In order to synchronize itself as naturally as possible with a person's movements, the Hal exoskeleton uses dhe intention sensors placed on the skin that detect the electrical signals sent by the brain to the muscles. "When a person wants to move, nerve signals are sent from the brain to the muscles via motor neurons, moving the musculoskeletal system accordingly. At that point, very weak bio-signals are detectable on the surface of the skin. Hal senses these signals through a sensor placed on the wearer's skin," says Hal. Cyberdynethe company founded in 2004 by Professor Sankai to ensure a commercial future for Hal. It is precisely these sensors that are missing on the Hercules exoskeleton, which uses another technique: to spot the beginning of the movement very early to accompany it.
The sensors in question are positioned in the upper and lower limbs. The exoskeleton also incorporates angle sensors located at the knee and shoulder joints, as well as sensors located in the soles of the overshoes that measure the slope and the nature of the terrain in order to adapt the strength of the assistance. In its full upper and lower limb configuration, Hal weighs 23 kg, 15 kg in its lower limb configuration alone. Sa battery ensures a continuous autonomy of 2 hours and 40 minutes. Hal's development is now complete, the exoskeleton is already in use in hospitals and retirement homes in Japan.
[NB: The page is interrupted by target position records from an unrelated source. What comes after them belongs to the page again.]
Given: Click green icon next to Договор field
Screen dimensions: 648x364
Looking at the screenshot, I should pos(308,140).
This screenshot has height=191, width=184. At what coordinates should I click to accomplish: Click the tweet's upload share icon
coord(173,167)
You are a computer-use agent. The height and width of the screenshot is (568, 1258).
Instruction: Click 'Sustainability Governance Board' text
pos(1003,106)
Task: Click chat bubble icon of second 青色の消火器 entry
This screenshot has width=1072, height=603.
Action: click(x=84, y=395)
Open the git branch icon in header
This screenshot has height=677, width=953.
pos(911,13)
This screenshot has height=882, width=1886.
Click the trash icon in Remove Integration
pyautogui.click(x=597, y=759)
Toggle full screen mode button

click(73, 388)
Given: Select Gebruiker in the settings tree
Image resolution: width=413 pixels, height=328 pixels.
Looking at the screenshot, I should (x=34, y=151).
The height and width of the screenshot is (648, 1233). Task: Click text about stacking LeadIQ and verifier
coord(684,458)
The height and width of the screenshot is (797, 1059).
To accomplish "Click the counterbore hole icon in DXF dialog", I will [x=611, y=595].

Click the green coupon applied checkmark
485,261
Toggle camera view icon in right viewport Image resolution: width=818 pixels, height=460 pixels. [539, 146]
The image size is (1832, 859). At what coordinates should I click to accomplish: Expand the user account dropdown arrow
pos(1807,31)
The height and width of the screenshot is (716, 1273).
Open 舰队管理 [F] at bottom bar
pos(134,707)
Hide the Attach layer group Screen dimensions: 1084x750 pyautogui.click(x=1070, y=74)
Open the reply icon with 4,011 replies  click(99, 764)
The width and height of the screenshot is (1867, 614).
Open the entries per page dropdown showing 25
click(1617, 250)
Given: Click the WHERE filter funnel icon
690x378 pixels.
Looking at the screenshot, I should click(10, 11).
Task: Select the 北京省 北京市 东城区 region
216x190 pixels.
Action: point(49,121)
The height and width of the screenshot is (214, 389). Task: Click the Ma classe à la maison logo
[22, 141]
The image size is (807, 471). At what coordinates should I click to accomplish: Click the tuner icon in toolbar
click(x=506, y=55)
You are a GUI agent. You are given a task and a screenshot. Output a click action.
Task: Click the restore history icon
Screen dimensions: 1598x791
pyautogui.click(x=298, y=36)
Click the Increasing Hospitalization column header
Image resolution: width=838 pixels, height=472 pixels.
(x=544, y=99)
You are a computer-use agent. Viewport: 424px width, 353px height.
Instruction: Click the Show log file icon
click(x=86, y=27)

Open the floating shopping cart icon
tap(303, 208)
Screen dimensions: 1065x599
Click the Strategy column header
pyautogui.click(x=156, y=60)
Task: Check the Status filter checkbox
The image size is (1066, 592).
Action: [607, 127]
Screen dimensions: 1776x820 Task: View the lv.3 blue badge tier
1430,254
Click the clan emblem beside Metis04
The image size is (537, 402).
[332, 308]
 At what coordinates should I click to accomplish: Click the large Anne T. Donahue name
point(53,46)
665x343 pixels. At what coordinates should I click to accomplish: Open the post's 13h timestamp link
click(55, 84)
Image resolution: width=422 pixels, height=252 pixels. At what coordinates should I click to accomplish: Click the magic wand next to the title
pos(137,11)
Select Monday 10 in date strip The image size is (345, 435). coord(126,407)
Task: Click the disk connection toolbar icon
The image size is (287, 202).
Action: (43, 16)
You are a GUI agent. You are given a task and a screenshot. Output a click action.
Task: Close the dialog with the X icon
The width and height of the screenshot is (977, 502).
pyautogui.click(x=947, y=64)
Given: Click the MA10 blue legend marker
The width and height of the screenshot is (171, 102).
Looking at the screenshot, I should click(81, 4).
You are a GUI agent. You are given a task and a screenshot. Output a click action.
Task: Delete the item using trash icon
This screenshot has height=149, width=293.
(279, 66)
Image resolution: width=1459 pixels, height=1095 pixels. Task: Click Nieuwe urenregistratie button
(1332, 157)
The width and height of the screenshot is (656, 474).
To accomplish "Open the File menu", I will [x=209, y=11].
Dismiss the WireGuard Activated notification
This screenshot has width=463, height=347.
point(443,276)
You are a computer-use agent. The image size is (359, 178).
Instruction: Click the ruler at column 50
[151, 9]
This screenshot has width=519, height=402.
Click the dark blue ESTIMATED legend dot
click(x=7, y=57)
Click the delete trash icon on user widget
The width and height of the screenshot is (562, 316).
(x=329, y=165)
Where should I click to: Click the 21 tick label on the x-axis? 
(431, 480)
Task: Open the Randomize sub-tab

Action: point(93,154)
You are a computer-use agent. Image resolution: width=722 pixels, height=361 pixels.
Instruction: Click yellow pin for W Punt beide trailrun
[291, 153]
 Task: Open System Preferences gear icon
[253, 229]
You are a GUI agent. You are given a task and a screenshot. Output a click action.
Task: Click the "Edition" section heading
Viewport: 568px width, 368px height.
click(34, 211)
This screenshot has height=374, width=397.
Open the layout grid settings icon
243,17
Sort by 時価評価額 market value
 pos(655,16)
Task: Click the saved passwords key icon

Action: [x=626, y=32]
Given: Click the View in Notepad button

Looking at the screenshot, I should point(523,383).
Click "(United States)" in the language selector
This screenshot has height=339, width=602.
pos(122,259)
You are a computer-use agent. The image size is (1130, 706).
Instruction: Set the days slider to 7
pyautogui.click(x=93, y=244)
Lift 40 kg without forcing
At the request of the Japanese authorities, the exoskeleton has also been created in a special version to equip first responders to respond to disasters such as the tsunami which hit the country in March 2011 and caused an accident at the Fukushima nuclear power plant. The idea is to provide assistance to people who will have to walk among debris and work long hours in difficult conditions, handling heavy loads, exposed to toxic fumes or radiation. For the occasion, Hal incorporates tungsten protective shells to reduce radiation exposure by about 50 %, as well as a cooling system to prevent users from suffering from heat. Equipped with this exoskeleton, they will be able to lift up to 40 kg without forcing. Heart rate and body temperature will be monitored in real time.
The exoskeleton can support its own weight while carrying tools, allowing rescuers and workers to work longer in difficult conditions.